KOLKATA: Indian authorities on Monday ordered the evacuation of nearly half a million people out of the path of a new cyclone heading towards the east of the country, just a week after another deadly storm smashed into the west coast.

Experts say storms off India’s coast are increasing in frequency and intensity as climate change warms ocean waters. The India Meteorological Department said Cyclone Yaas had formed in the Bay of Bengal and was expected to barrel into West Bengal and Odisha states on Wednesday.

Yaas could pack gusts of up to 185-km per hour as a "Very Severe Cyclonic Storm" ahead of landfall, the department said. Storm surges of up to four metres high were "likely to inundate low-lying coastal areas", it added.

Evacuations in coastal districts and the Sundarbans mangrove forest, a Unesco world heritage site, started on Sunday, West Bengal disaster management minister Javed Ahmed Khan said.

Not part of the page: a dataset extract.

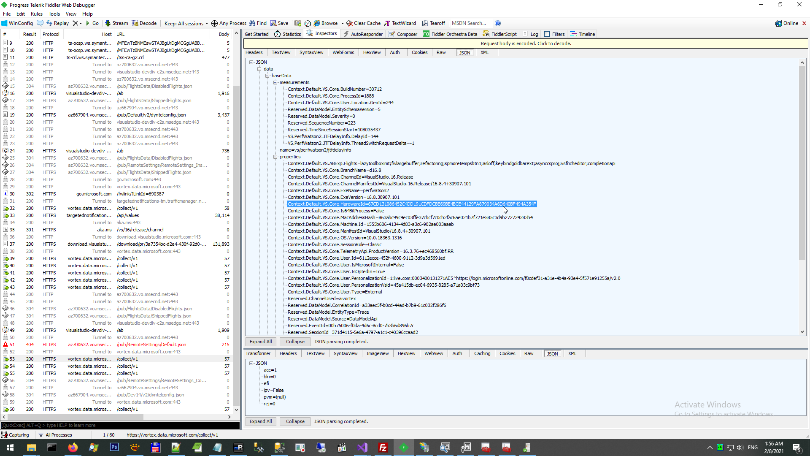Click the Clear Cache toolbar button
The height and width of the screenshot is (456, 810).
click(x=363, y=23)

"We have to evacuate nearly half a million people... to schools (and) government offices, which have been turned into cyclone centres to provide shelter to these people," Khan told AFP. Odisha’s special relief commissioner, Pradeep Jena, told local media that evacuations were being planned, with the state also making arrangements to provide power back-ups to oxygen plants supplying hospitals treating Covid-19 patients.